このレビューはネタバレを含みます
沖縄県最後の官選知事、島田叡の足跡を辿るドキュメンタリー。素材が足りないのか、島田に関する描写は通り一遍。
島田個人に迫りたいのか、島田を足掛かりに沖縄戦を描きたいのか中途半端でした。恐らく両方なんでしょうが、見事に失敗している感じ。
ナレーションは仕方なくとも、見栄えだけのインサートやらイメージ映像がやたら多く、無駄にカメラを動かしたり、インタビューの切り貼りがかなり酷かったり、テレビ屋的編集に相当にストレスが溜まりました。インタビューで喋ってて音だけ切る編集いい加減にして欲しい。
島田に関するナレーションのベースは島田の日記か何かなんでしょうが、制作者の想像妄想が入り混じり、客観性など皆無。島田の官吏としての功績はさほど伝わらず、せいぜい「いい人」だったんだろうなという程度。
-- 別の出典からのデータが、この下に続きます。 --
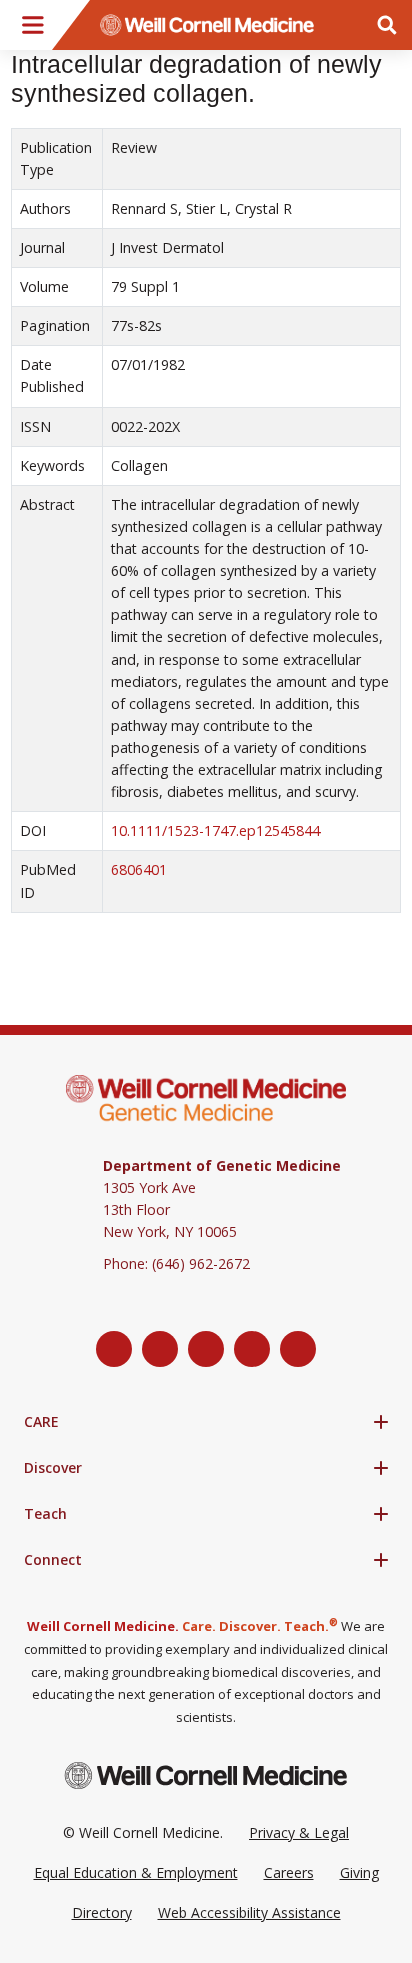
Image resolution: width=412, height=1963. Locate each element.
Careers (289, 1872)
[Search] (387, 25)
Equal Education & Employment (136, 1872)
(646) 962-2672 (201, 1263)
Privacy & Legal (299, 1832)
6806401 (139, 869)
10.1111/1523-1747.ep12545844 (215, 830)
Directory (102, 1912)
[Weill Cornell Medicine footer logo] (206, 1775)
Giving (359, 1872)
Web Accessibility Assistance (249, 1912)
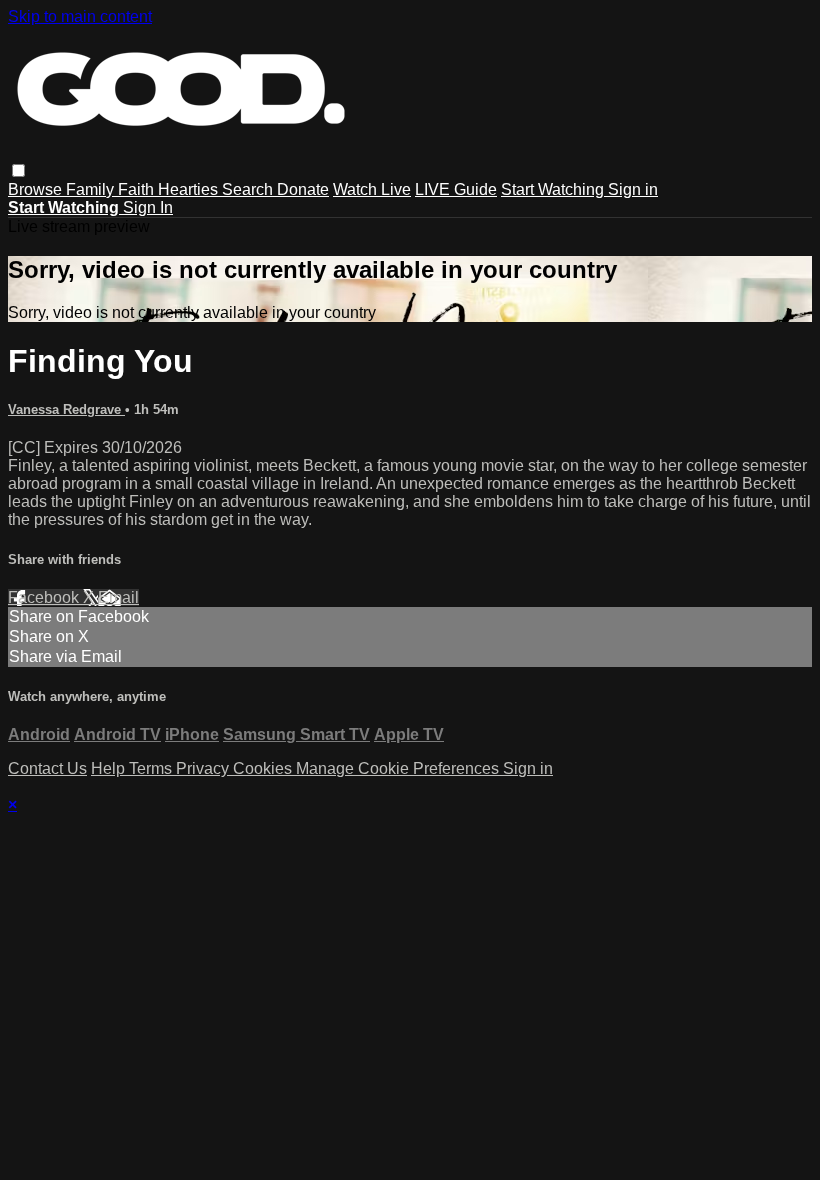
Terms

太田氏が「島田の成したこと、成せなかったことを、明らかにするのが我々の責務」のようなことを言っていましたが、なるほどそれについては何一つ達成できていないようでした。
インタビューも数人、エンドロールの参考文献も十冊程度。史料を丹念に洗っている様子も見られず、これで何が描けるのかという気に。先にあったテーマを元に無理に作っているように感じました。
島田に直接的に関わるシーンだけ編集して、資料館などに常設上映などしていれば十分でしょうが、クオリティーはかなり低い映画でした。